This Father’s Day, for the men who proved that real strength means standing beside your daughter, not in her way.

In a country where being born a girl can still feel like a curse, where a daughter’s laughter is often muffled by fear, and her choices silenced by “honor,” we are no strangers to headlines soaked in tragedy. We have become numb to the news of women killed for marrying by choice, for seeking freedom, or simply exercising their choice to say “NO”.
A girl is told she brings izzat into the house, and often just as swiftly she’s blamed for “tainting” it. Her laughter must be lowered, her choices monitored, her freedom conditional. In such a society, fatherhood is rarely about raising a daughter as an individual; it’s about keeping her within lines drawn by others. But every now and then, there are fathers who rip up that script. They choose love over patriarchy. And in doing so, they change the narrative.
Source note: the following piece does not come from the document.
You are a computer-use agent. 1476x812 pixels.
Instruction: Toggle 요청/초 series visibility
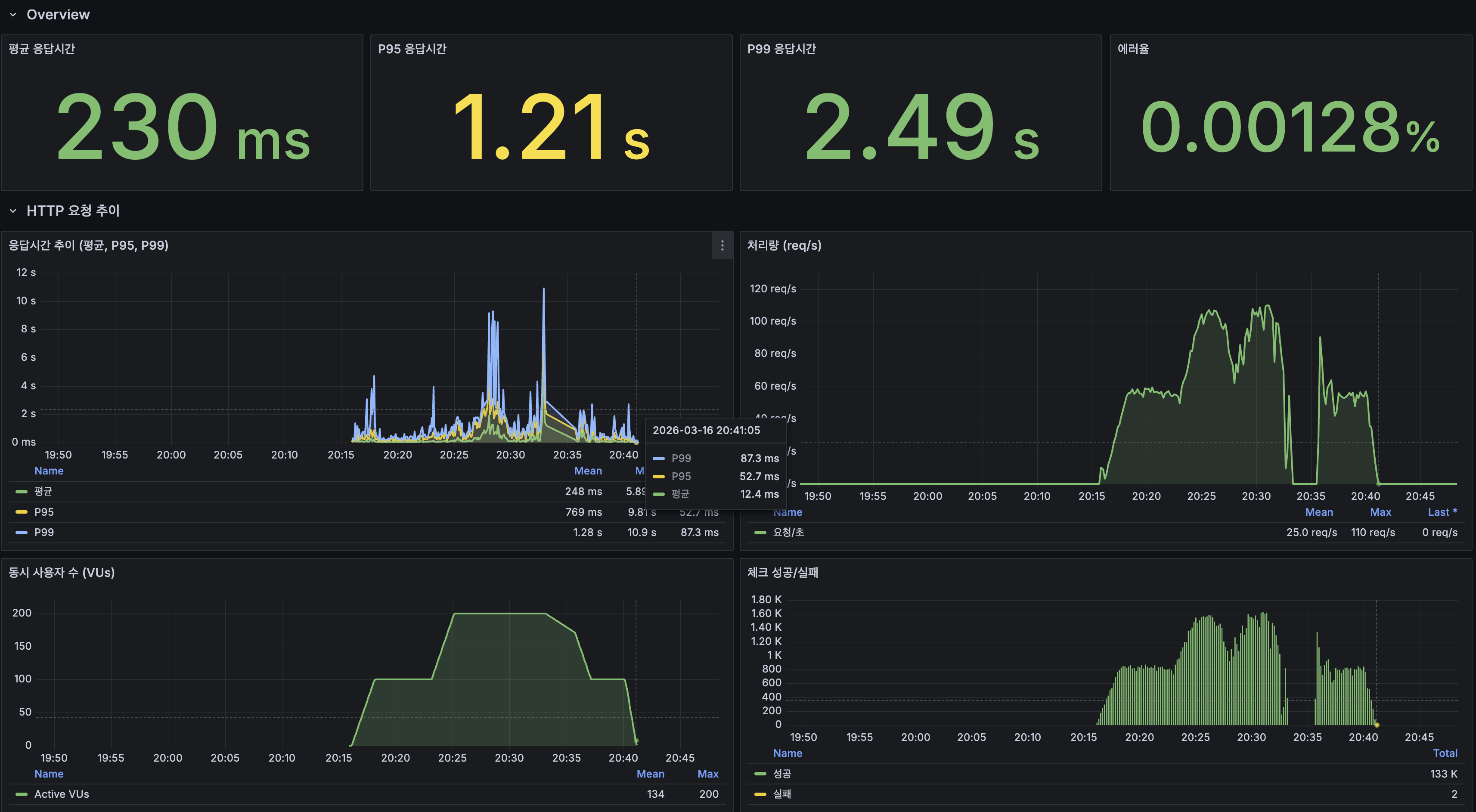788,532
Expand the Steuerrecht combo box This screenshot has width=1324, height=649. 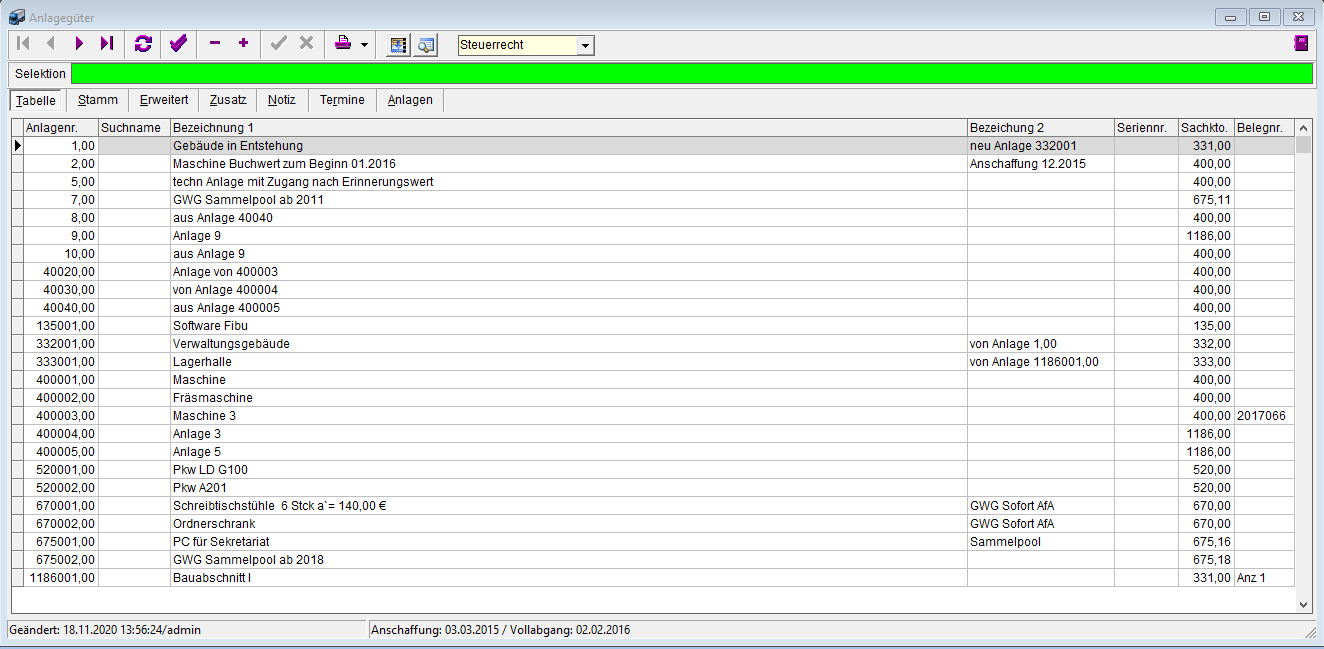(586, 45)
This Father’s Day, we remember two such men—Shaukat Mukadam and Mehdi Kazmi whose strength as fathers didn’t lie in how tightly they held on to their daughters, but in how fiercely they fought for them when the world turned against them.
Noor Mukadam’s murder was brutal, senseless, and deeply revealing of the cracks in our justice system and social fabric. While many recoiled, speculated, and shamed, her father, Shaukat Mukadam, stood tall. In a society that looks for excuses when women are killed, asking: “What she was doing there, why she trusted him, why she didn’t leave?” Shaukat Mukadam refused to let those questions win.
He fought not just for Noor, but for every daughter whose silence is expected and whose death is dismissed.
In courtrooms and in the media, he became a voice for the voiceless. And in doing so, he broke the mold of passive masculinity that so often defines fatherhood in our part of the world.
And then there’s Mehdi Kazmi, the father of Dua Zehra a name that became a lightning rod for debates on consent, child marriage, and autonomy. When Dua went missing, then appeared claiming she had married by choice, many washed their hands off of the case. But Mehdi Kazmi didn’t. He knew his daughter. He knew her age. And he knew something was terribly wrong. While half the country judged Dua, Mehdi Kazmi waged a legal and emotional war, challenging a system that is far too comfortable to let young girls disappear.Even when public opinion turned cruel, even when institutions failed him, he persisted. And in the end, he brought his daughter back home.
We often speak about breaking cycles. But breaking them requires men who unlearn what they’ve been taught about masculinity, control, and shame. It requires fathers who do not pass down the same patriarchal scripts to their sons. It requires the kind of strength that doesn’t seek to dominate but to defend, to heal, to honor not with violence, but with truth.
What connects these two fathers isn’t just loss. It’s courage in the face of a deeply misogynistic culture a culture that tells fathers to protect their daughters’ “honour,” not their autonomy. That teaches men to see their daughters as burdens, not as individuals with rights and choices.Or,least of all, to be celebrated.
This Father’s Day, let’s not just celebrate the men who provide and protect in conventional ways. Let us honor the fathers who protect their daughters’ right to exist fully, to love, to choose, to be flawed, to be free. Let us talk about fathers who challenge a society that blames the victim more than the murderer. Let us remember Shaukat Mukadam and Mehdi Kazmi, not just as grieving fathers, but as symbols of what fatherhood should be in Pakistan.
In a society where men are rarely held accountable where they’re allowed to walk away from their responsibilities, remake their lives, or never confront the damage they leave behind, being a father who chooses to stay, to feel, and to fight, is not easy. Especially not when your daughter is the one being questioned. When her choices, her character, even her right to live are picked apart by strangers. And, you’re expected to hold the family together, comfort a grieving mother, face the courts, the press, the noise, and manage your own heartbreak in silence. It would be easier, in many ways, to disappear into the shadows like so many men do. But fathers like Shaukat Mukadam and Mehdi Kazmi didn’t take the easier road. They carried their grief with grace. They stood their ground when everything in this culture told them to let it go, move on, or worse, feel ashamed. And that’s what makes their strength so extraordinary not just that they fought, but that they chose to do so in a world where the odds were stacked against them simply for standing by their daughters.
To all the fathers out there who are doing the quiet, difficult work, who are standing up for their daughters even when no one listens, who choose love over ego, and truth over reputation, we see you. We hear you. In a world that so often silences women and expects men to stay silent too, your courage matters. Your refusal to bow to pressure, to bury your daughters in shame, or to accept what is unjust, is a quiet kind of bravery – one we all admire. You may not make headlines. You may be fighting behind closed doors, in courtrooms, in family gatherings, or within your own heart,but your strength does not go unnoticed. You are breaking the cycle. And because of you, there is hope for a generation of daughters who might finally grow up knowing what it means to be protected, believed, and loved.